Xu, L., K. Tsuji, H. Mostowski, M. Otsu, F. Candotti et al., 2004 A convenient method for positive selection of retroviral producing cells generating vectors devoid of selectable markers. J. Virol. Methods 118(1): 61–67.
    a. What is a retroviral vector?
    b. What is a dominant selectable marker gene and why is it important for cloning?
    c. Why is it often necessary to associate a therapeutic gene with such a marker gene?
    d. What does the abstract suggest is the problem with this approach?
    e. How did the investigators attempt to solve the problem?

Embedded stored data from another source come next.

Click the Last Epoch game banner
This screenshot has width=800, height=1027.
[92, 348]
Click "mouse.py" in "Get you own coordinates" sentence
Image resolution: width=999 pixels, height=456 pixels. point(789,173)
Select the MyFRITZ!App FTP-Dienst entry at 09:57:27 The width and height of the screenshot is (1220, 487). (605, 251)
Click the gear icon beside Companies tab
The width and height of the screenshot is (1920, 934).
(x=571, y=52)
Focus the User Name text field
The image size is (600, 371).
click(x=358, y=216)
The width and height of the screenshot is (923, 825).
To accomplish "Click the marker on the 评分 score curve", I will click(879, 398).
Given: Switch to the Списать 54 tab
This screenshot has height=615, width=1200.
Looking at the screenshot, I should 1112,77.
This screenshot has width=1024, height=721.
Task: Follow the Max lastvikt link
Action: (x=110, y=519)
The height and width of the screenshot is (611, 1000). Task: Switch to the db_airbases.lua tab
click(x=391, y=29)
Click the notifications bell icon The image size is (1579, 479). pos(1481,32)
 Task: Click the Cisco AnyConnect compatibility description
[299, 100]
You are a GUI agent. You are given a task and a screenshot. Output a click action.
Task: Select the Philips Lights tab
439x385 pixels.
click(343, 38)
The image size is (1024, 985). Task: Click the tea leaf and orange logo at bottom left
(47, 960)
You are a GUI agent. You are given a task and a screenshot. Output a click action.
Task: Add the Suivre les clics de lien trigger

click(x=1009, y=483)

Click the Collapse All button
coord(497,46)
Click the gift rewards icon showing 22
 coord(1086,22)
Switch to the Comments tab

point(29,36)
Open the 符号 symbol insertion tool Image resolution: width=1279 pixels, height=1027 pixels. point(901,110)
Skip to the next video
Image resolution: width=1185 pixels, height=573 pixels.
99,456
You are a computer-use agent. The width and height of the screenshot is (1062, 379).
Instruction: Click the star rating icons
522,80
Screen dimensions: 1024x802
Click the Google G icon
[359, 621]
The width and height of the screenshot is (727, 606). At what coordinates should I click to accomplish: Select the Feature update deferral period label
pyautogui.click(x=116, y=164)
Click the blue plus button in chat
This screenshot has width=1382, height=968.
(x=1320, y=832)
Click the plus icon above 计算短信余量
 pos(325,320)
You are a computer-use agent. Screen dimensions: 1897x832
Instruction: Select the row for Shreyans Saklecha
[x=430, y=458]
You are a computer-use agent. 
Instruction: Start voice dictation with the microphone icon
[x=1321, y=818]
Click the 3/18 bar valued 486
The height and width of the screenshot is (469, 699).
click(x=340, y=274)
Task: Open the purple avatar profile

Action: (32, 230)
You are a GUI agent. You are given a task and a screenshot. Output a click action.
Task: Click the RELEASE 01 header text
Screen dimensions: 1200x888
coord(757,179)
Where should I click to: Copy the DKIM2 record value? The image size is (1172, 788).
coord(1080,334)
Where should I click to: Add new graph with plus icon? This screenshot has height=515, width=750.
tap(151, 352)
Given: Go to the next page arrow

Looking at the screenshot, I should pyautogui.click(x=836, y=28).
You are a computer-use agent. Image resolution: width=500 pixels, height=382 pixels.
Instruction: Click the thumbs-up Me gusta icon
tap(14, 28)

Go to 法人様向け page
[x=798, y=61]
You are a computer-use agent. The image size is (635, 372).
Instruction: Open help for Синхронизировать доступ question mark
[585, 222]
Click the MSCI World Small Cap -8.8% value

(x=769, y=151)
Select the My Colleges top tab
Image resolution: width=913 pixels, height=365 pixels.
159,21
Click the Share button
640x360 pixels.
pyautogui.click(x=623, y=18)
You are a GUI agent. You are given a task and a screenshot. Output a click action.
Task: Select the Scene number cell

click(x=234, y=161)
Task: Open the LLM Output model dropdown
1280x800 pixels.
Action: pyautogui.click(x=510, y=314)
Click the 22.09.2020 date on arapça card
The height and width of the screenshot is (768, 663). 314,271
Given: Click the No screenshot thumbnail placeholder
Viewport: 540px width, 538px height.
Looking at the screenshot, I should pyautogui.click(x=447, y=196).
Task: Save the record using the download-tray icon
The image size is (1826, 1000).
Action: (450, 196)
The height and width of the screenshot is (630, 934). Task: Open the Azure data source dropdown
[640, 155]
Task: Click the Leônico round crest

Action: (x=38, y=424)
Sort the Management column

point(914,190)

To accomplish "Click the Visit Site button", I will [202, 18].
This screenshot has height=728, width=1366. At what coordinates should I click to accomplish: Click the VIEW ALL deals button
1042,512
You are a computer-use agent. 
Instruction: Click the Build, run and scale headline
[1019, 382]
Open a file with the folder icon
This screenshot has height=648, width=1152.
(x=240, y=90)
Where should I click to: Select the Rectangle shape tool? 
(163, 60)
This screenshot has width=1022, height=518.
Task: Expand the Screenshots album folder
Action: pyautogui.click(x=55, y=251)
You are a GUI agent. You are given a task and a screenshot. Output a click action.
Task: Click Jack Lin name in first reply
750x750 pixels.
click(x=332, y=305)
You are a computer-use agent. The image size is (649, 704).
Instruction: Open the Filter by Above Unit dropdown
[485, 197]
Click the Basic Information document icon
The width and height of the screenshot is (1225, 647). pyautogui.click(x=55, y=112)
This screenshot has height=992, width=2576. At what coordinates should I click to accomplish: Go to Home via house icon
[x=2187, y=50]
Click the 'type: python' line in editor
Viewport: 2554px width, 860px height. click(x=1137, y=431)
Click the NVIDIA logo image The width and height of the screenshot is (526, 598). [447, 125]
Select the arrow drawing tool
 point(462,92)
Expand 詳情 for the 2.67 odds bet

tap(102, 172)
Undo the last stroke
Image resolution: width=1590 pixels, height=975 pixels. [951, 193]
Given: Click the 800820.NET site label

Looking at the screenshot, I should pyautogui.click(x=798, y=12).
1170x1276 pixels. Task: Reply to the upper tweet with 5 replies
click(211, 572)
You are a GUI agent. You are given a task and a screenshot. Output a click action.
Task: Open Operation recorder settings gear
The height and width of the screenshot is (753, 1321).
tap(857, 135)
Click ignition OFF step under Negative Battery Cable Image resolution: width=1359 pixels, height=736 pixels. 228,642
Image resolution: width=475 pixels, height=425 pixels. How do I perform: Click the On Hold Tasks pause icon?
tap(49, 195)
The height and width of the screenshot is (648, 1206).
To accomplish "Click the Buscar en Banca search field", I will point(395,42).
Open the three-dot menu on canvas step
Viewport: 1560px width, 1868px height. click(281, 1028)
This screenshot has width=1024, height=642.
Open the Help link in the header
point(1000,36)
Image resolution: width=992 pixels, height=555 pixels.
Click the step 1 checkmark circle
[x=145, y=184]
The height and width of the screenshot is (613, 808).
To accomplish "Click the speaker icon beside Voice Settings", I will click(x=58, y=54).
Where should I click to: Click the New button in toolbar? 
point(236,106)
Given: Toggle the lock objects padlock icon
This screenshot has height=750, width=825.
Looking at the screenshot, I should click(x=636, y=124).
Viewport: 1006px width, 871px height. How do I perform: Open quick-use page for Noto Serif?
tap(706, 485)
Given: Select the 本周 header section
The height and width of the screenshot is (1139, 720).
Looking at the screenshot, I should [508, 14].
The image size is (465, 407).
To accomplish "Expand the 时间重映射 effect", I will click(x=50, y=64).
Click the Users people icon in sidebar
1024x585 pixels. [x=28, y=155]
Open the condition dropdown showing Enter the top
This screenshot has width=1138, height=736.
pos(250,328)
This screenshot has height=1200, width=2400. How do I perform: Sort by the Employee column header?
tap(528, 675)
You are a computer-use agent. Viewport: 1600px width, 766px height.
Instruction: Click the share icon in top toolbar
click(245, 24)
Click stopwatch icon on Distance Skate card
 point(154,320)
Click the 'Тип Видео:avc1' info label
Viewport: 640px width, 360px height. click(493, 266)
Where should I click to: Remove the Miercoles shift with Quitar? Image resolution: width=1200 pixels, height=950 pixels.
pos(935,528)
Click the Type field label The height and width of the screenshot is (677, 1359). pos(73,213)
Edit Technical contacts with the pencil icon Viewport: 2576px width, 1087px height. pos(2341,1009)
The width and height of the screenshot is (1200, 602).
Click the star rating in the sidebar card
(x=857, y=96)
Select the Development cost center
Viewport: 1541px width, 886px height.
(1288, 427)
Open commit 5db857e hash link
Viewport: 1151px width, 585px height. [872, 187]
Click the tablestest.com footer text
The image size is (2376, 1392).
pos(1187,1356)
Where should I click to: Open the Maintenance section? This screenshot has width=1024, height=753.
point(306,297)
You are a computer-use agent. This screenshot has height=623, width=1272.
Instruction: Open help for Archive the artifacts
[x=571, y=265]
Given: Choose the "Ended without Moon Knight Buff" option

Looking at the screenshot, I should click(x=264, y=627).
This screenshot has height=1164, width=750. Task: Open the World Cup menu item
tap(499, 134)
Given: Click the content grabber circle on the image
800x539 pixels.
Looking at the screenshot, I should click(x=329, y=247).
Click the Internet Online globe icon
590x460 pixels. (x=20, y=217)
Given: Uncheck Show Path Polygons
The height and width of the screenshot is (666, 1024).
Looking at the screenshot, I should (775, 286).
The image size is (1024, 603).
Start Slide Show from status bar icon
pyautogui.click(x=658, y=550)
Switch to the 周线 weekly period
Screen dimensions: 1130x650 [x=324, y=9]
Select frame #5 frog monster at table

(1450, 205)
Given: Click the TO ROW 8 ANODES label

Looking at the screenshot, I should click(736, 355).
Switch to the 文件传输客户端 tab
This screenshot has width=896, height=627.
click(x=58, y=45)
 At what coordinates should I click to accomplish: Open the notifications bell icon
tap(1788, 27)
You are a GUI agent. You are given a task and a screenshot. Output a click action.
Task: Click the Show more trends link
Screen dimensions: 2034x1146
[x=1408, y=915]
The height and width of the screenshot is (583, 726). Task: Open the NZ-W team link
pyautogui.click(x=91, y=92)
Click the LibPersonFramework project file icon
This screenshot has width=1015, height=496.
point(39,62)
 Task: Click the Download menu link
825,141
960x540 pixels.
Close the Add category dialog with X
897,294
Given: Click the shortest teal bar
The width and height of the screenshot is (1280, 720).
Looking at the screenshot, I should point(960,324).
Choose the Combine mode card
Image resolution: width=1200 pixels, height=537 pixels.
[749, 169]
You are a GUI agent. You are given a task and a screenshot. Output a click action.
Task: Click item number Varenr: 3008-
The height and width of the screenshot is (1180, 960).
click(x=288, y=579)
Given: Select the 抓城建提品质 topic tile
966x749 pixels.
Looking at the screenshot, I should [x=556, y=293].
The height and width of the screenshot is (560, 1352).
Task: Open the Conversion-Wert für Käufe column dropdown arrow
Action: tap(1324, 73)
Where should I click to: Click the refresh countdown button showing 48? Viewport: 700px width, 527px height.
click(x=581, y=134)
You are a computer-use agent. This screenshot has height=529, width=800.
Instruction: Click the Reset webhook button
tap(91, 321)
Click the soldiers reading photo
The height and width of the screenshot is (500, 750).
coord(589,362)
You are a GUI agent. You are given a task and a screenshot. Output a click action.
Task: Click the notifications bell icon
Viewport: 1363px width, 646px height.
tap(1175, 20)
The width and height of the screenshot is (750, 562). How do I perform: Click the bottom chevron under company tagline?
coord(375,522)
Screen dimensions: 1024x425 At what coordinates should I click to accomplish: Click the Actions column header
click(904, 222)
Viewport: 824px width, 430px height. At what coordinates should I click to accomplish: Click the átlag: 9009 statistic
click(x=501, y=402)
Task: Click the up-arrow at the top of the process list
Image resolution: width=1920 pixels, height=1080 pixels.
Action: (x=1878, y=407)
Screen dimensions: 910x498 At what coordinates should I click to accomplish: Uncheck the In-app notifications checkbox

Eisensmith, R. C., D. R. Martinez, A. I. Kuzmin, A. A. Goltsov, A. Brown et al., 1996 Molecular basis of phenylketonuria and a correlation between genotype and phenotype in a heterogeneous southeastern US population. Pediatrics 97(4): 512–516.
    a. Explain briefly how the direct sequence analysis was done (i.e., indicate briefly the theoretical basis of the method).
    b. What might be the basis of different serum phenylalanine levels or phenylalanine tolerance in the different patients?
    c. Why might the different mutations lead to somewhat different clinical outcomes?
    d. Why was it necessary to use non-related patients in the study?
el-Hazmi, M. A., A. S. Warsy, A. R. al-Swailem, A. M. al-Swailem and H. M. Bahakim, 1996 Sickle cell gene in the population of Saudi Arabia. Hemoglobin 20(3): 187–198.
    a. What would the electrophoretic patterns look like in the heterozygous and homozygous states (draw a diagram on the back of this page)?
    b. What was the overall population in Hardy-Weinberg equilibrium? How do you (and the authors) know?
    c. Given the gene frequency stated, what would be the expected frequency of sickle-cell anemia?
    d. Why might one expect a close connection between HbS gene frequency and malaria?